The Ackerman Institute's longtime home.

The Ackerman Institute’s longtime home.

Change can be therapeutic: seeking a different perspective, simplifying one’s life, moving to a new part of town.

The Ackerman Institute for the Family‘s impending move isn’t really a happy occasion. The famed family and couples therapy center needed to learn how to live within more modest means after it lost $3.3 million in Bernie Madoff’s Ponzi scheme. But we certainly hope that the Institute can move past its former financial traumas and embrace the life that it is living now. A life that will, by the looks of it, be lived downtown in the Flatiron District.

The Institute has just just purchased two commercial condo units at 936 Broadway, according to city records.

The Institute listed its 10,000-square-foot townhouse for $16.9 million 2009 and has an agreement to sell its longtime home at 149-151 East 78th Street to Spruce 317 West 77th Street and 78 RPM Owner LLC.

The Ackerman Institute's new home?

The Ackerman Institute’s new home?

City records show that the Ackerman Institute paid $5.78 million for building unit No. 200 and $1.9 million for No. 301, for a total of $7.68 million. The Institute did not return a call looking to confirm whether this address will be its new home.

That might seem like a lot of dough until you consider that the Ackerman Institute will likely get something in the $16 million to $17 million range for its Upper East Side manse.

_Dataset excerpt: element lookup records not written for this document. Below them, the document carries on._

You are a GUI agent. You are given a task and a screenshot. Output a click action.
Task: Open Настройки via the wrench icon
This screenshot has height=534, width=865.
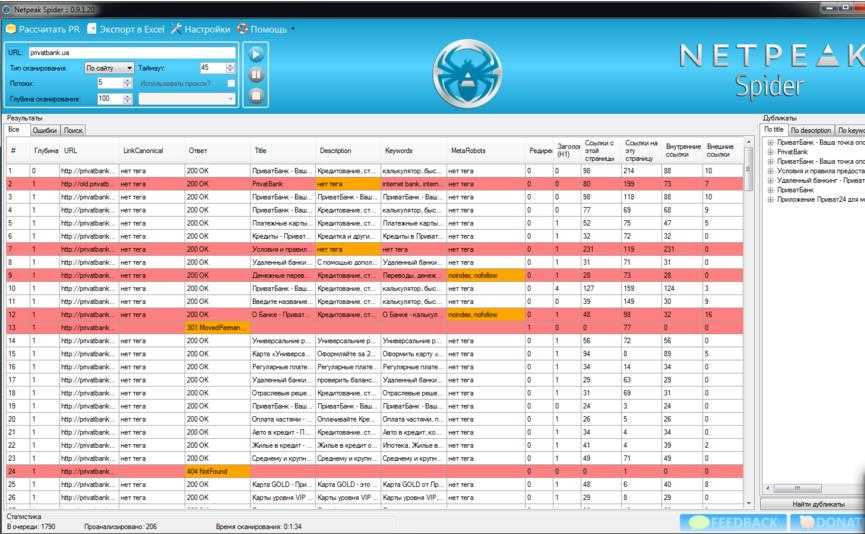tap(176, 29)
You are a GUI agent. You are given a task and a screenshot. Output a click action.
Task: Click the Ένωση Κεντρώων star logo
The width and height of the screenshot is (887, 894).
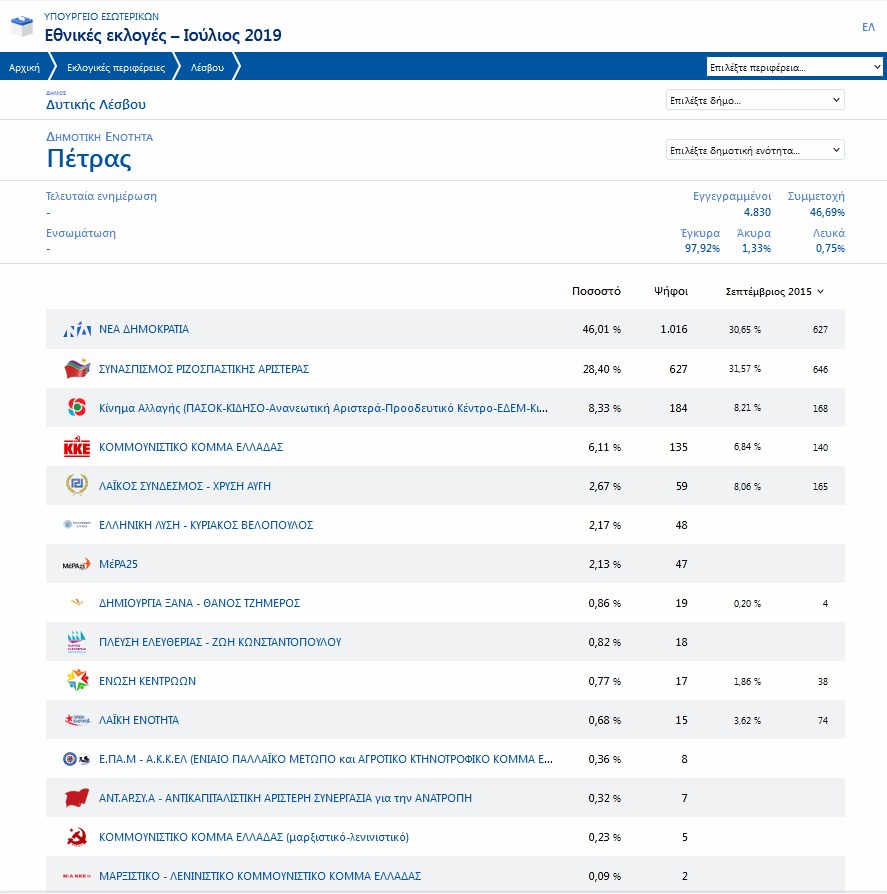(x=77, y=681)
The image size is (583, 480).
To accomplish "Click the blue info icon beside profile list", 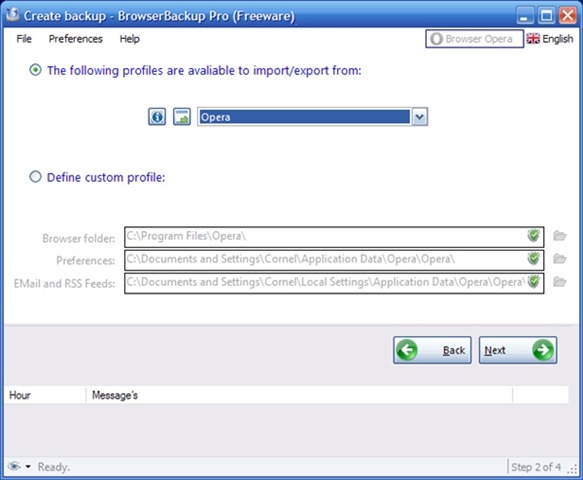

The sellers of the two units were Bielow Realty Corp. and 3rd Floor BWY, LLC. Conceivably, the Institute could be buying commercial condo units for another purpose, but a source tells us that the townhouse sale agreement stipulates that the Institute be out by October 2013, so they do need to move somewhere very soon.

Moreover, Spruce 317 West 77th Street and 78 RPM Owner LLCs just closed on the two townhouses next door, so they may be eager to start doing whatever they’re going to do with their 57-feet of street frontage and more than 40,000 square feet of air rights.